News coverage from the dash cam of the killing reveals the couple’s innocence, if not their exoneration, and soon their stardom takes on a paradoxical dimension: Cop killers in the press, victims to angry communities around the country, and heroes to a growing number of people who see their escape in symbolic terms, Queen and Slim mean something to everybody. The actors work overtime to make the unlikely events hold together. Kaluuya, whose wide-eyed exasperation and wry smile always make him worth watching, embodies the clash of ambivalence and involuntary celebrity at the center of the movie — but it’s Turner-Smith who stands out as a true revelation, exhibiting ferocious survival instincts in tandem with convictions about their right to keep moving ahead.
The movie is on its sturdiest footing when exploring the way repressed outrage can find catharsis in the fantasy of lashing out. In a wondrous sequence that finds the pair seeking help from a black mechanic, they wait out his work while wandering by the water with the man’s admiring child, who looks up to their nascent legacy. The dialogue drifts into Malickian voiceover as cinematographer Tat Radcliffe’s lyrical imagery transforms the exchange into a hypnotic meditation on black dreams undercut by a system that gives them no hope beyond the potential to romanticize their struggle. (There’s a touch of “Moonlight” here as well.) When Queen and Slim find themselves in an all-black nightclub, where the patrons allow them to have a nice time, it’s almost as if the movie has entered into a dreamlike fantasy in which the solidarity of the black community knows no bounds.
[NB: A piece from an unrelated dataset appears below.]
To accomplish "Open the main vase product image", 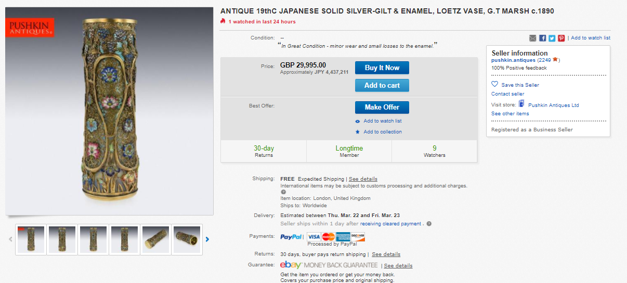I will (x=109, y=111).
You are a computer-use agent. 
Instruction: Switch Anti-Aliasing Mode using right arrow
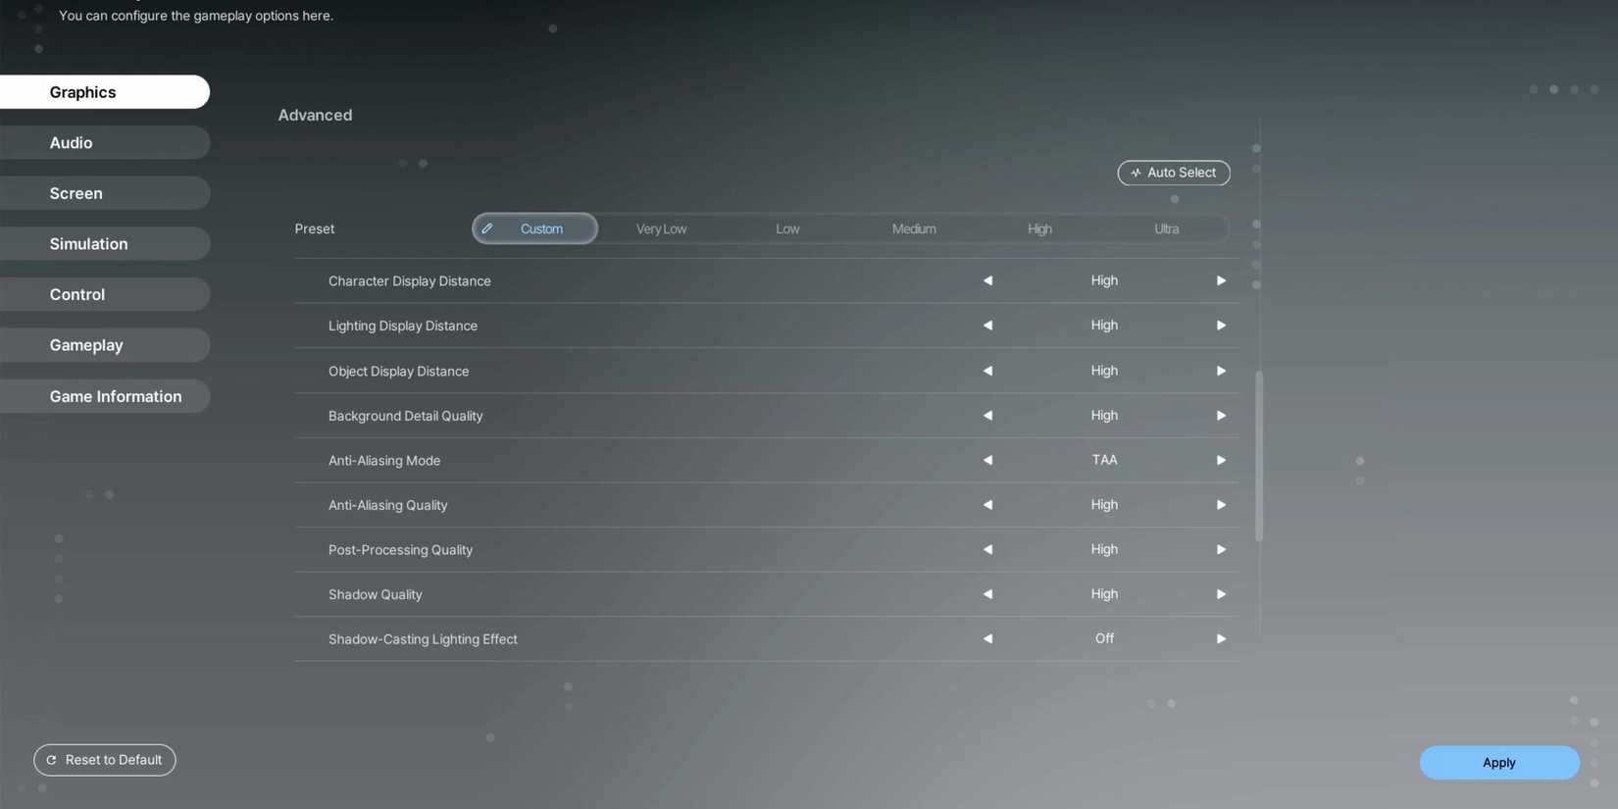(1221, 460)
The dream can only last so long. As the scope of “Queen & Slim” continues to expand, the filmmakers can’t keep a handle on the unwieldy metaphorical quality of the material, as a steamy sex scene cross-cut with anti-police rioting overstates the message even by the movie’s own blunt terms. One big twist — a fresh act of violence designed to stir up further debate — strains credibility and seems at odds with the circumstances leading up to it, as does a final tragic betrayal. Even when it stumbles, however, the emotion holds strong. “Queen & Slim” has been engineered to provoke reactions that draw viewers further into its thorny discourse on the maddening state of black life in America, and what it takes to find a proper outlet across the country.
To that end, it’s a spiritual sequel to the dueling quotes from Malcolm X and Martin Luther King Jr. that close out “Do the Right Thing,” with one characterizing the way forward in violent protest, and the other calling for peace. “Queen & Slim” doesn’t find new answers so much as it sits at the center of that same problem with a vivid fixation on solidarity — a plea to anyone who can relate to its concerns to recognize that they aren’t alone in that struggle.
Even as “Queen & Slim” asks tough questions, it struggles to fuse them together into a singular whole. It may not be proper for this non-black, half-Colombian writer to fully assess the success of its messages. But “Queen & Slim” certainly joins a robust narrative trope by confronting an ongoing division that American society has yet to figure out. From “Fruitvale” to “Monsters and Men” and “Blindspotting,” this decade has seen plenty of potent attempts to turn the persecution of people of color into a new kind of cinematic rage. “Queen & Slim” embodies a troubling historical moment not in spite of its puzzling twists and messy circumstances, but because of them. No matter the embellishments at hand, we’ve seen this story before, and it’s disgraceful as ever.
“Queen & Slim” premiered as the opening night film at the 2019 AFI Fest. It opens in theaters on Friday, November 27.